Битва при Вердене (хотя в Первую мировую вообще было много в высшей степени поразительных и ужасных сражений) – она уникальная. Некоторые до сих пор разбирают ее по косточкам. Прослеживают передвижения войск и прочие замысловатые военные подробности. Знают наперечет имена участвовавших в ней генералов и офицеров рангом помладше. Для этого нужна некоторая дотошность, некоторый тип мышления. Его уместно будет назвать «клиническим» – со всем позитивным и негативным, что несет это слово. У меня такого клинического мышления нет. Я и «клиническое» – это как чемпион мира по боксу и нейрохирургия.

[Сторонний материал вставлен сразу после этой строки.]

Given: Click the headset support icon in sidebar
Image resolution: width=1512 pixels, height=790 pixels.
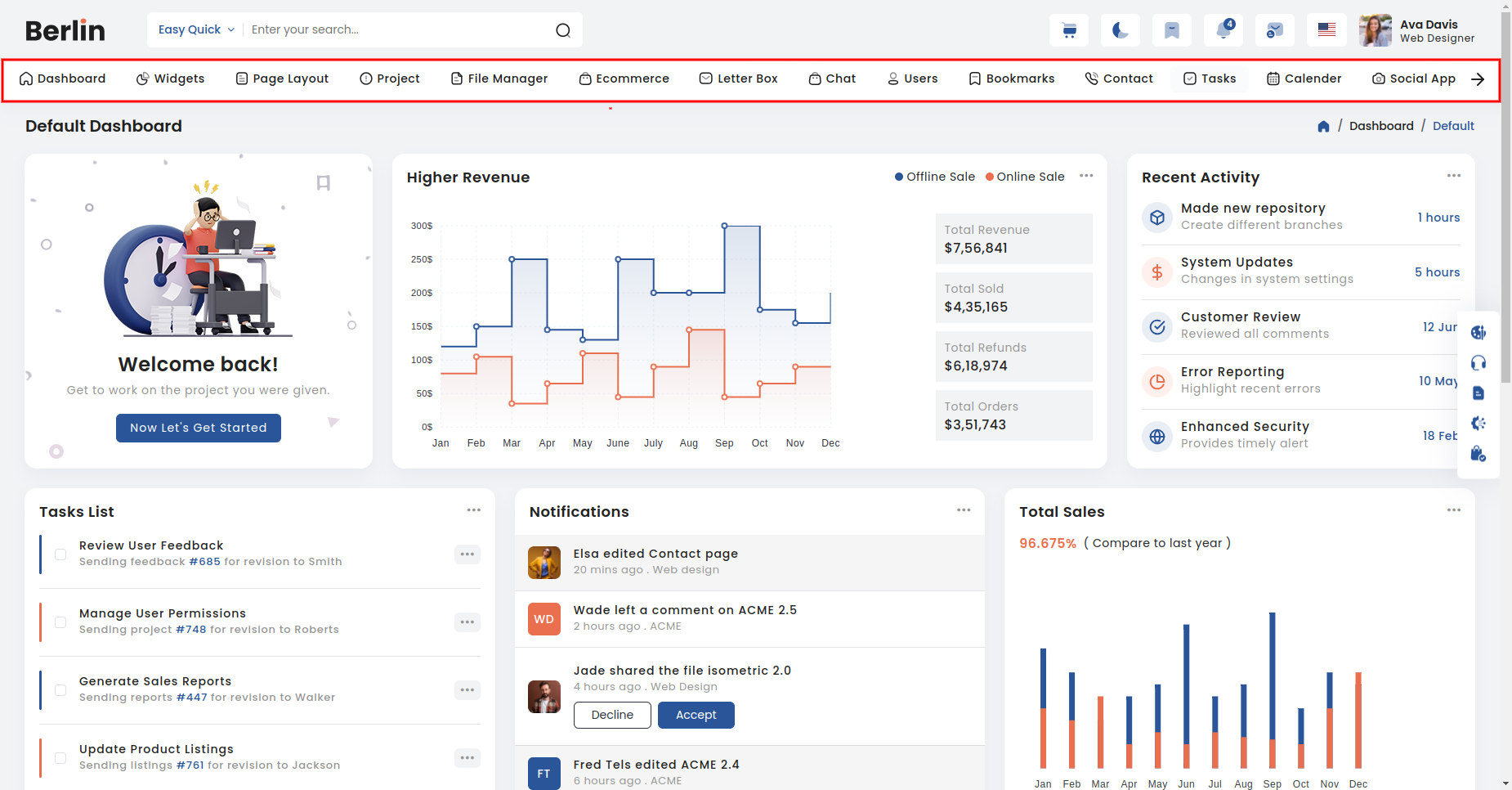Looking at the screenshot, I should (1478, 363).
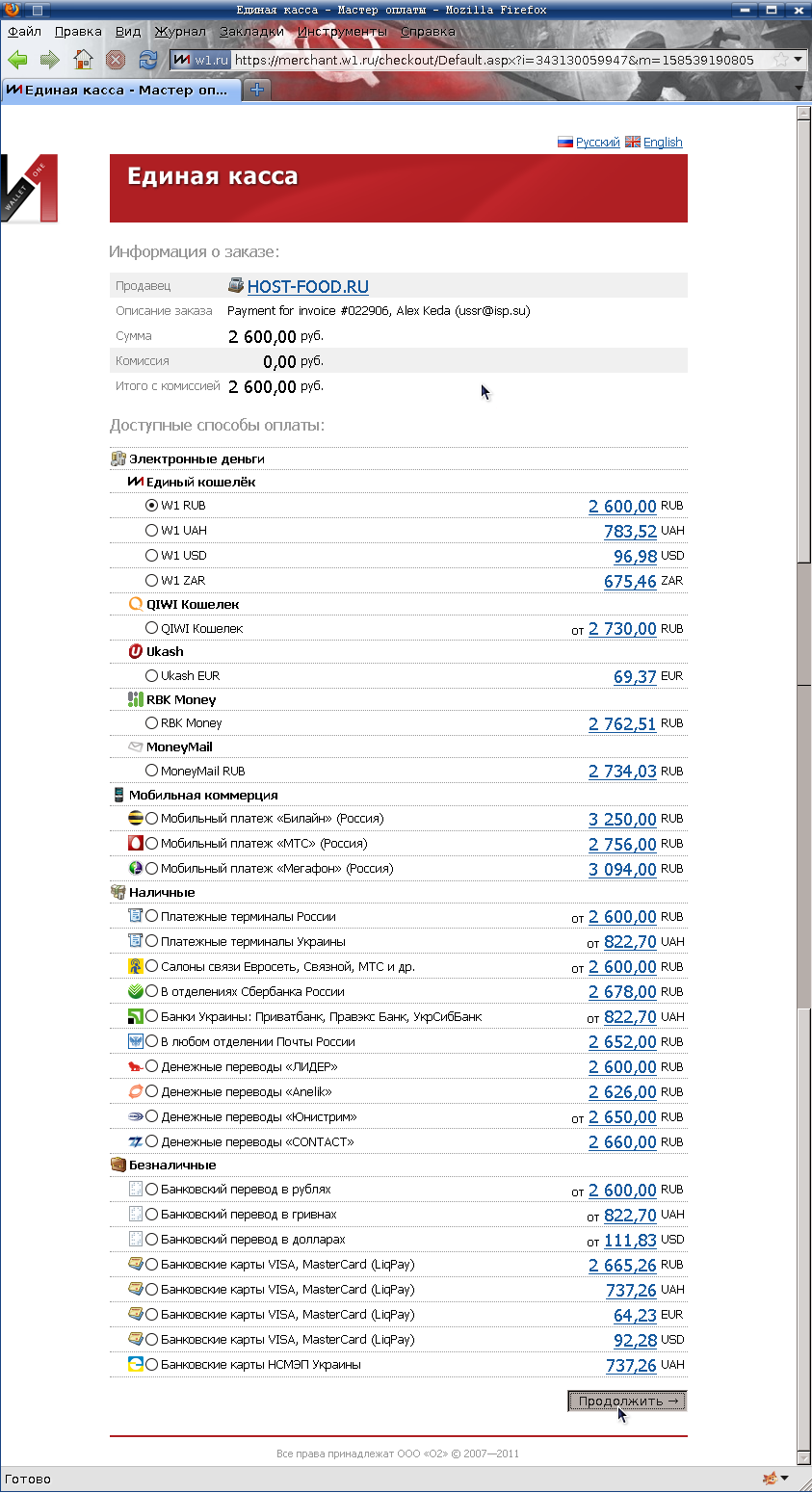This screenshot has height=1493, width=812.
Task: Click the Russian flag language icon
Action: coord(565,142)
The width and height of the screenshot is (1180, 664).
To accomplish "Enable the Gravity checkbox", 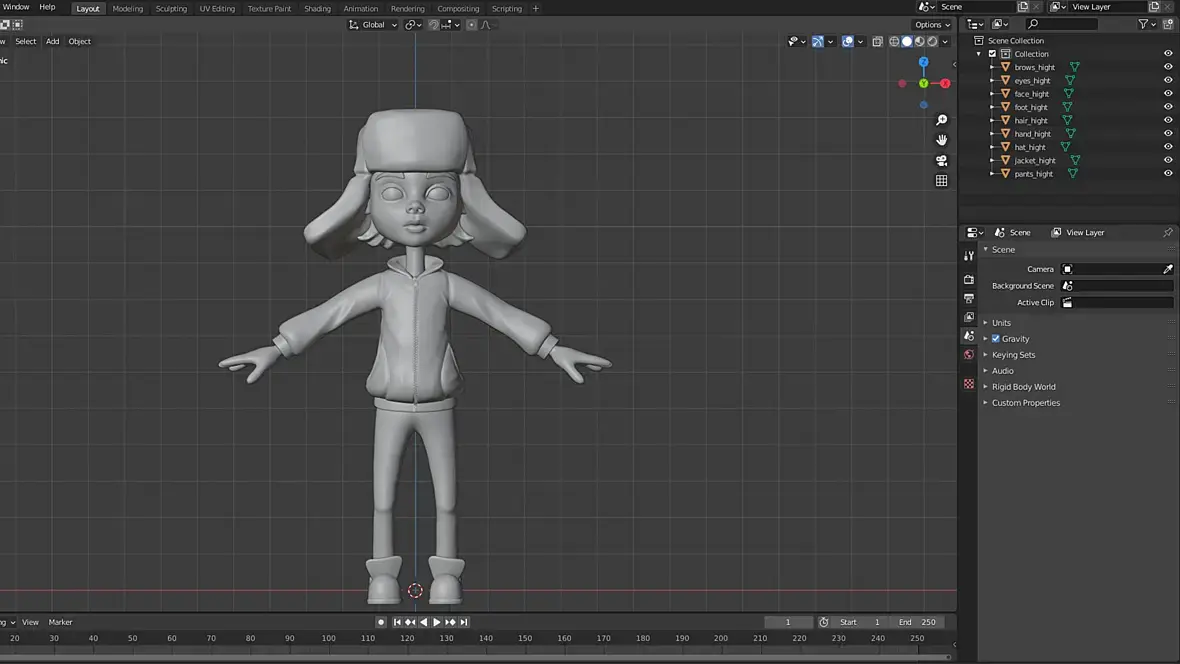I will pyautogui.click(x=995, y=339).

По правде, есть у меня подозрение, что люди, которые как с писаной торбой носятся со всеми этими подробностями про Верден, пытаются своим вроде как бесстрастным подходом что-то взять под контроль. Что-то насчет этой битвы невыносимо для них – для чего-то у них внутри. Все эти факты про битву, ее реальность, что она в принципе когда-то была – это играет на некоем чувстве, некоем глубинном отчаянии или страхе. Исследовать эту битву значит совершить на этот страх вылазку – взять его в кольцо, так сказать, всякими аналитическими инструментами, которые у нас есть.

Но нет ли тут и желания? Может, тут страх вперемешку с желанием? Человек, который исследует Верден клиническим способом, не знает, что ему делать с этой мощной взвесью из страха с желанием, и такие вот люди становятся ботаниками – притом, что, наверное, на самом деле в глубине души им хочется ринуться в эту битву, реально участвовать в этой битве, убивать в этой битве и умереть в этой битве – хотя в каком-то ином еще смысле им бы ни в коем случае этого не хотелось. Им хочется, но и не хочется. Изучая ту битву с безопасного расстояния и участвуя в ней таким образом, они получают какое-то удовольствие, но это же расстояние вместе с тем – своего рода пытка.